Il avisa un pantalon de lainage ocre et une chemise jaune tirant vers le brun. Se changer représenta une nouvelle épreuve, mais il réalisait que s'il voulait parcourir impunément les rues de la ville, il devait se fondre dans la population. C'était un crime majeur à Handesel d'arborer d'autres couleurs que celles de sa nation d'origine, mais Nigel n'en était plus à ça près. Les agents du bureau traquaient un Saxe, pas un Erdan, et cette couverture lui offrirait peut-être un peu de répit.

Il chercha en vain des chaussures, avant de décider qu'il ne pouvait attendre plus longtemps. Il se contenta d'enfiler par-dessus l'assemblage de fortune une paire de chaussettes épaisses qui avaient l'avantage de donner un soutien supplémentaire à sa cheville et s'engagea dans l'escalier.

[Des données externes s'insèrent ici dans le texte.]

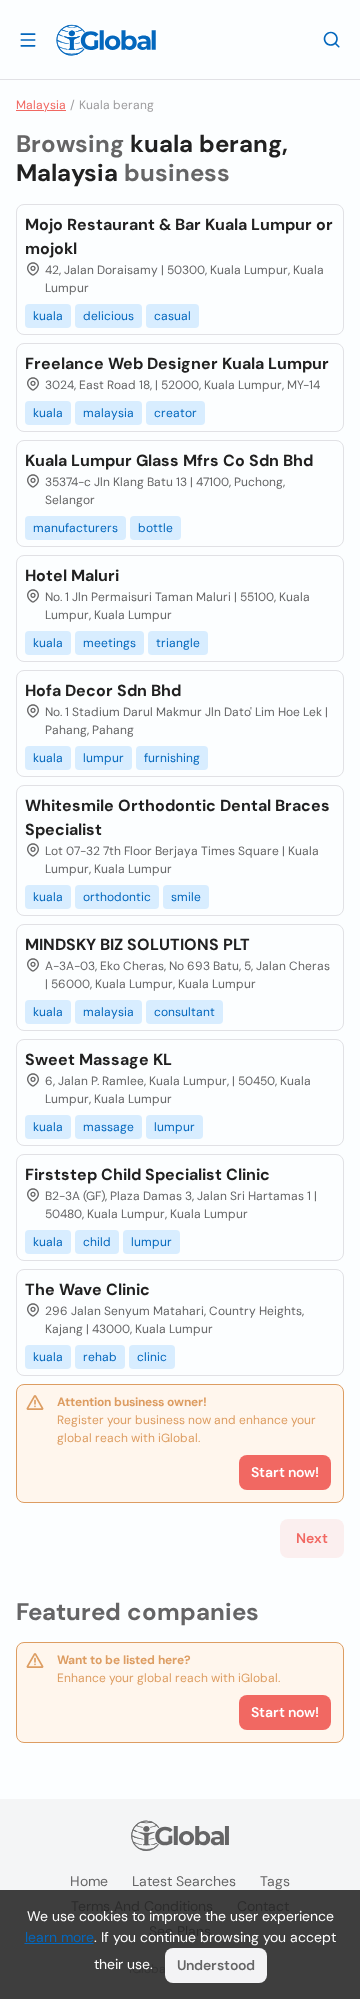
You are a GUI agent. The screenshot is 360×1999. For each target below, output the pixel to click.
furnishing (172, 758)
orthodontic (117, 897)
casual (172, 316)
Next (312, 1538)
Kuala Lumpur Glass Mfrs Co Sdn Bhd (169, 460)
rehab (100, 1357)
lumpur (103, 758)
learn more (59, 1937)
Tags (275, 1881)
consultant (184, 1012)
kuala (48, 316)
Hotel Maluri (72, 575)
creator (175, 413)
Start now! (285, 1712)
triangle (178, 643)
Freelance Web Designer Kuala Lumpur (177, 363)
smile (186, 897)
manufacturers (75, 528)
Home (89, 1881)
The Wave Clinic (87, 1289)
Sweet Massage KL (98, 1059)
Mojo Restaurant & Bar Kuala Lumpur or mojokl (179, 236)
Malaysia (41, 105)
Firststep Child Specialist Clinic (147, 1174)
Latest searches (184, 1881)
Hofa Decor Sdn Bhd (103, 690)
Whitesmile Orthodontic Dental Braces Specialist (177, 817)
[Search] (332, 39)
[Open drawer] (28, 39)
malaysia (108, 413)
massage (108, 1127)
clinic (152, 1357)
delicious (108, 316)
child (97, 1242)
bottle (155, 528)
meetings (109, 643)
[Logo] (106, 40)
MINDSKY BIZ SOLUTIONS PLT (137, 944)
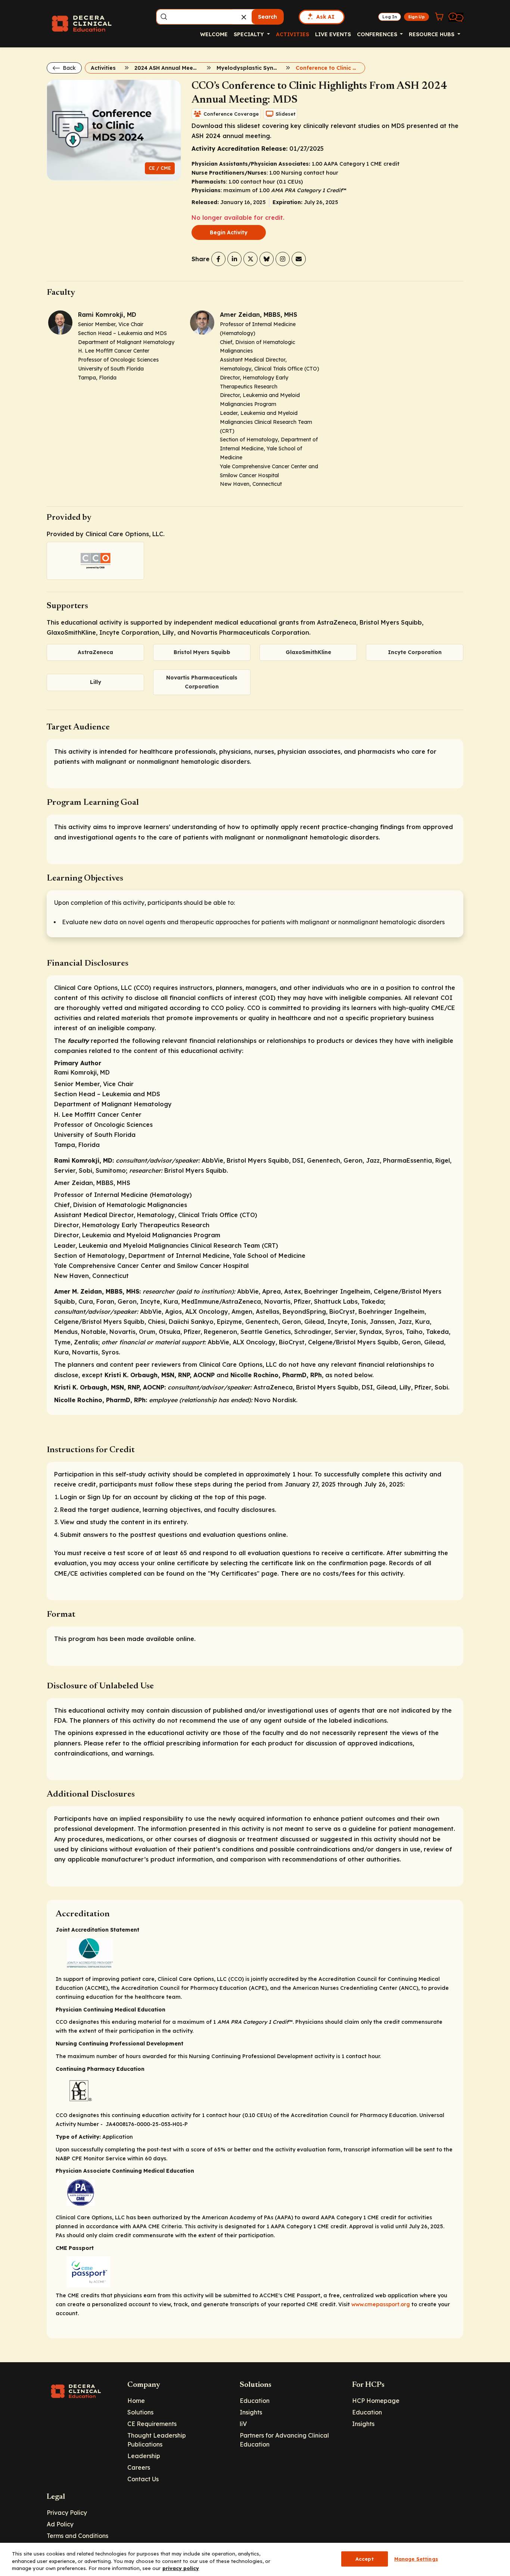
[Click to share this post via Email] (299, 259)
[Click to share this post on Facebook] (218, 259)
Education (255, 2400)
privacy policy (180, 2568)
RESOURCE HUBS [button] (432, 34)
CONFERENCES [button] (378, 34)
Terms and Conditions (77, 2535)
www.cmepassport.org (380, 2304)
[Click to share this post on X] (250, 259)
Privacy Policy (67, 2512)
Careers (138, 2467)
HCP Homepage (375, 2400)
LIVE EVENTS (333, 34)
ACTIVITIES (292, 34)
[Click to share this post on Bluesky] (266, 259)
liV (243, 2423)
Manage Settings (416, 2558)
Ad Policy (60, 2524)
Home (136, 2400)
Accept (364, 2558)
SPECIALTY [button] (249, 34)
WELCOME (214, 34)
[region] (255, 2559)
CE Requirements (152, 2423)
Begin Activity (229, 232)
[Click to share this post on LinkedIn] (234, 259)
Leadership (143, 2456)
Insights (251, 2412)
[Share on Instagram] (283, 259)
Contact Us (143, 2479)
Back (68, 68)
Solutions (140, 2412)
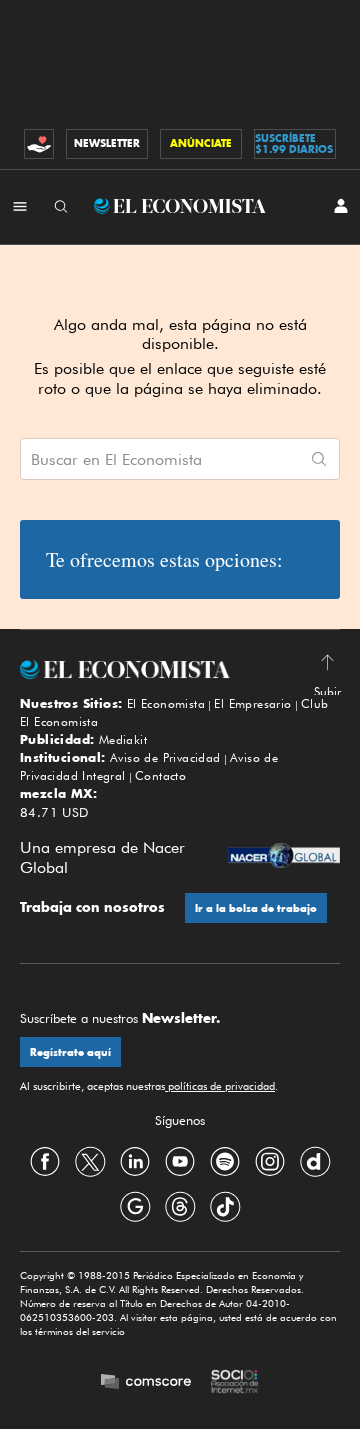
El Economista (166, 703)
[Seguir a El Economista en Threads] (180, 1206)
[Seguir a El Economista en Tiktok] (225, 1206)
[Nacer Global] (284, 857)
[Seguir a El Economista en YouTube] (180, 1161)
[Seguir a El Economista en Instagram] (270, 1161)
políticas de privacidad (220, 1086)
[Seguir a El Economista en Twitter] (90, 1161)
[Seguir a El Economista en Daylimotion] (315, 1161)
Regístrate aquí (70, 1052)
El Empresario (252, 703)
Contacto (160, 775)
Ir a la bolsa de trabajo (256, 908)
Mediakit (123, 739)
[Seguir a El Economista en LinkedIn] (135, 1161)
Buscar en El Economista (116, 460)
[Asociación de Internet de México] (235, 1383)
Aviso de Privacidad (165, 757)
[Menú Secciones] (20, 206)
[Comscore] (146, 1383)
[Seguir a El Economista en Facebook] (45, 1161)
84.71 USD (54, 812)
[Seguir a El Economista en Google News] (135, 1206)
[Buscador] (61, 206)
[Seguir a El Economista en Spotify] (225, 1161)
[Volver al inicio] (180, 669)
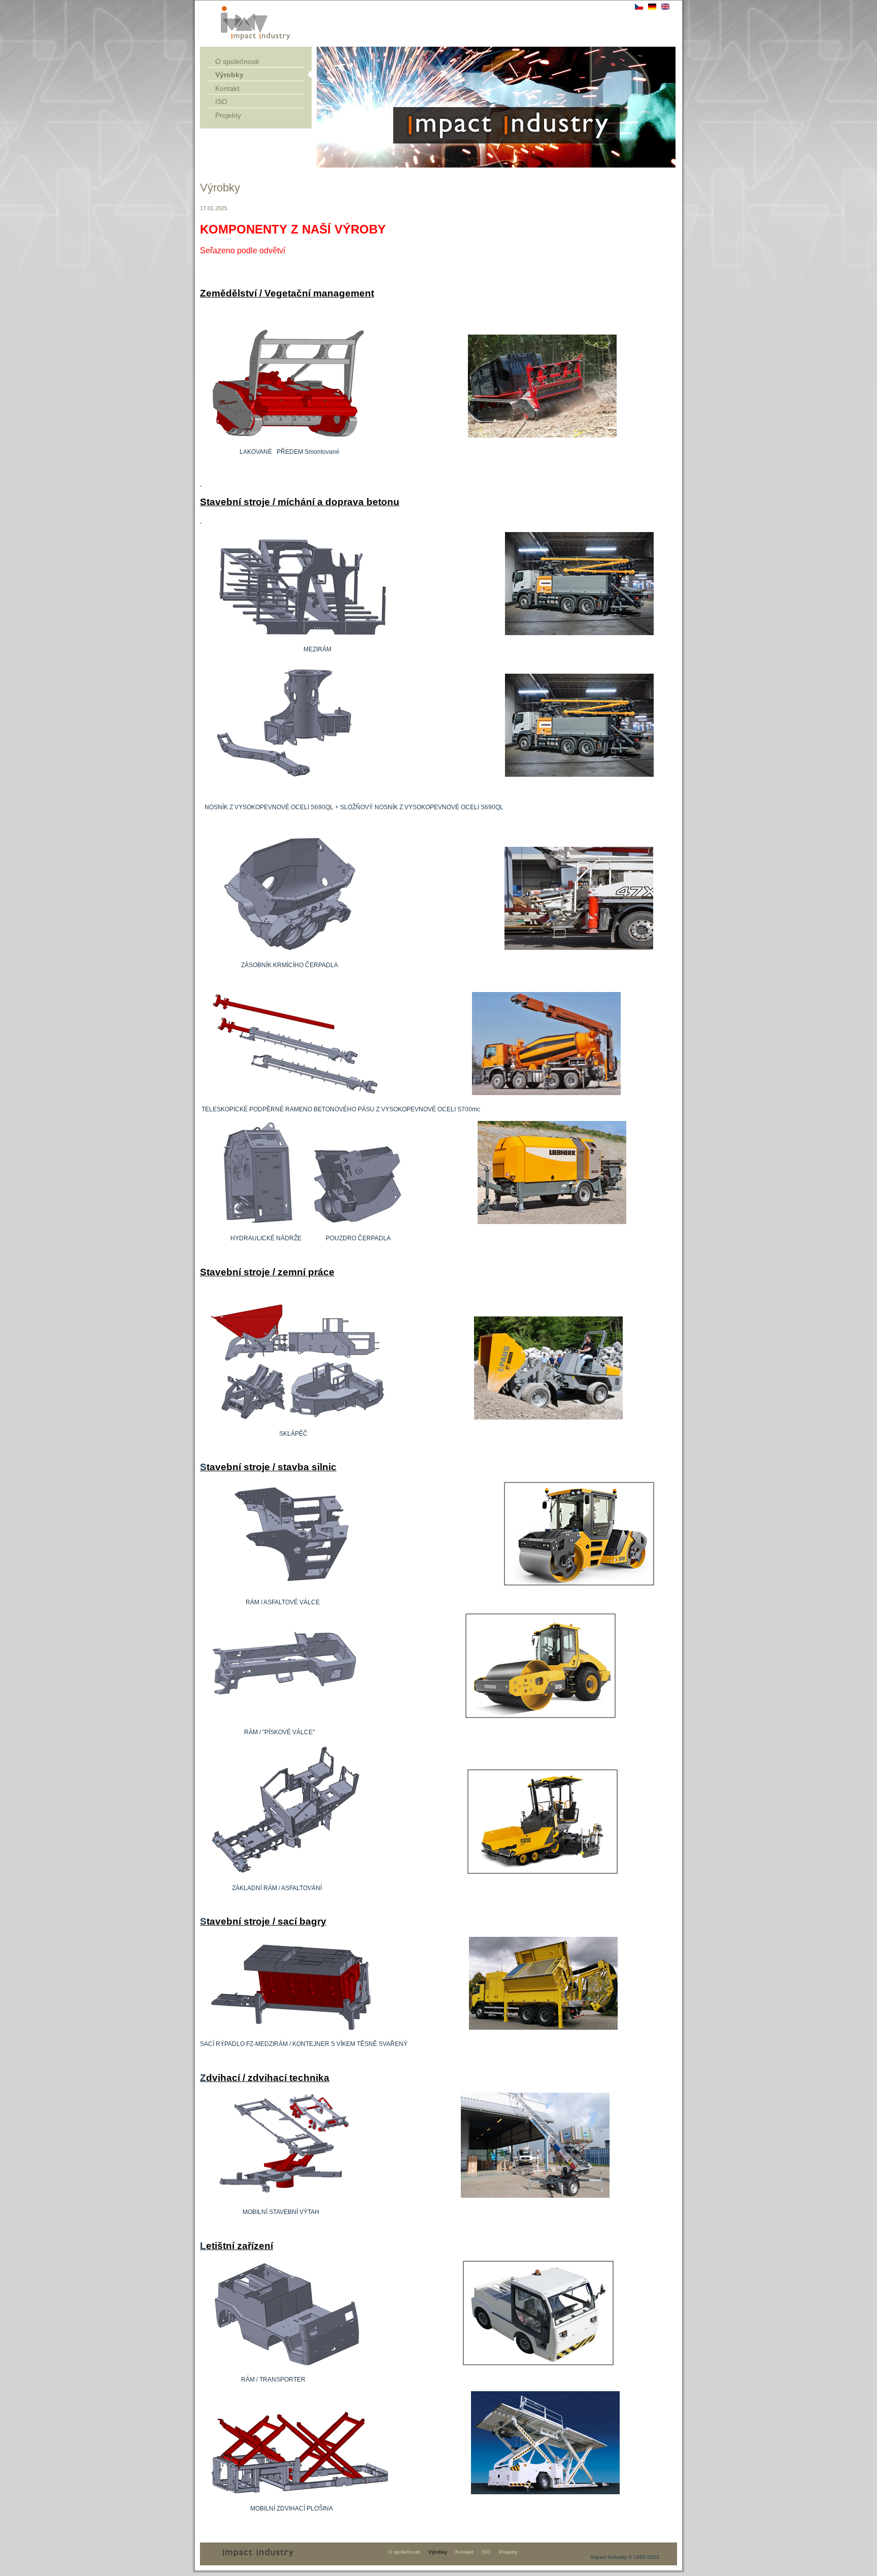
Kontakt (227, 88)
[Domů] (256, 39)
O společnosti (237, 61)
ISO (221, 101)
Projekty (228, 115)
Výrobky (229, 75)
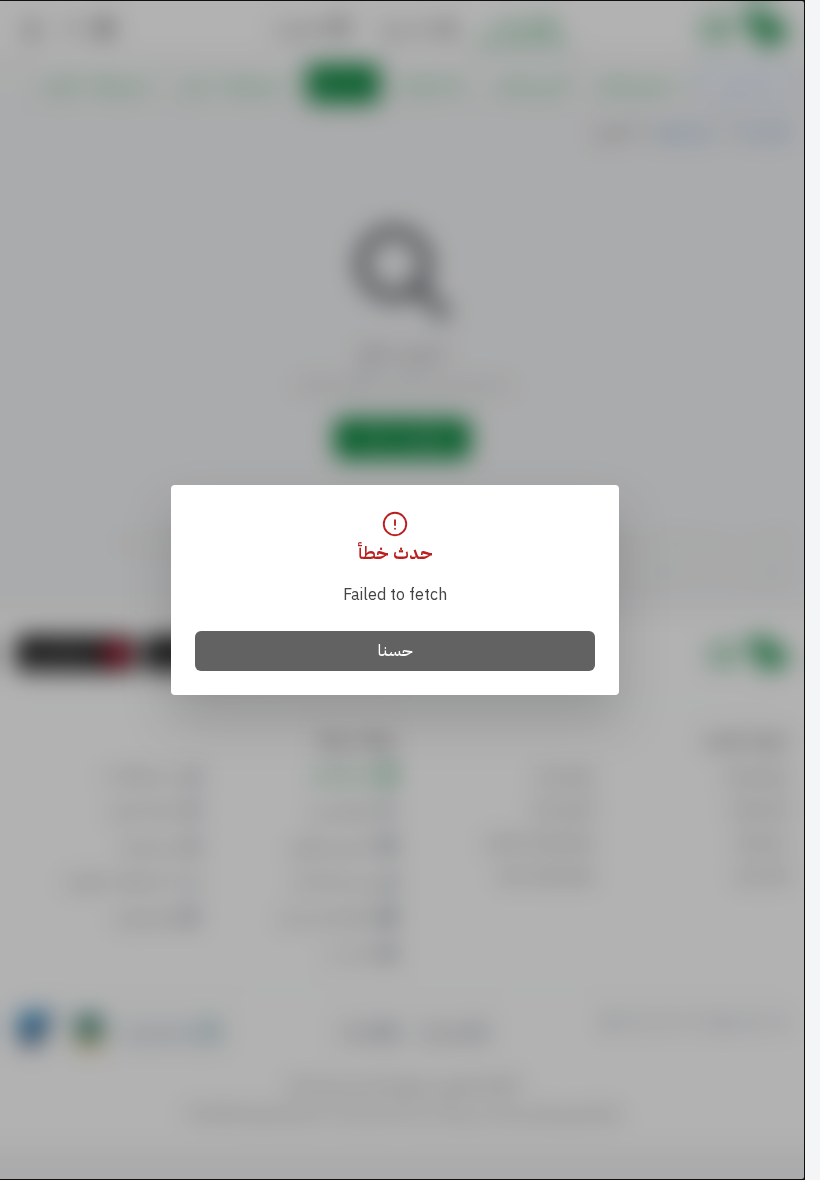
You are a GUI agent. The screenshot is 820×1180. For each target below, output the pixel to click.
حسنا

Quand Nigel se trouva sur le palier, il éprouva un vertige en voyant les marches qui partaient en spirale vers les profondeurs du bâtiment. Il sentit le découragement le gagner, mais il n'avait pas le droit de faiblir. Il pouvait bien supporter un peu de douleur si c'était pour retrouver sa liberté...

Pour aller où ? Il n'en avait aucune idée... Aucun endroit ne lui semblait sûr désormais. Le commander Jameson devait être soumise à la surveillance du bureau. Il ne pouvait la mettre plus en difficulté qu'elle ne l'était déjà. Il en était de même pour Loys et il ignorait comment contacter Augustus Valdor. Il devait avouer que le personnage lui inspirait des sentiments plutôt mitigés.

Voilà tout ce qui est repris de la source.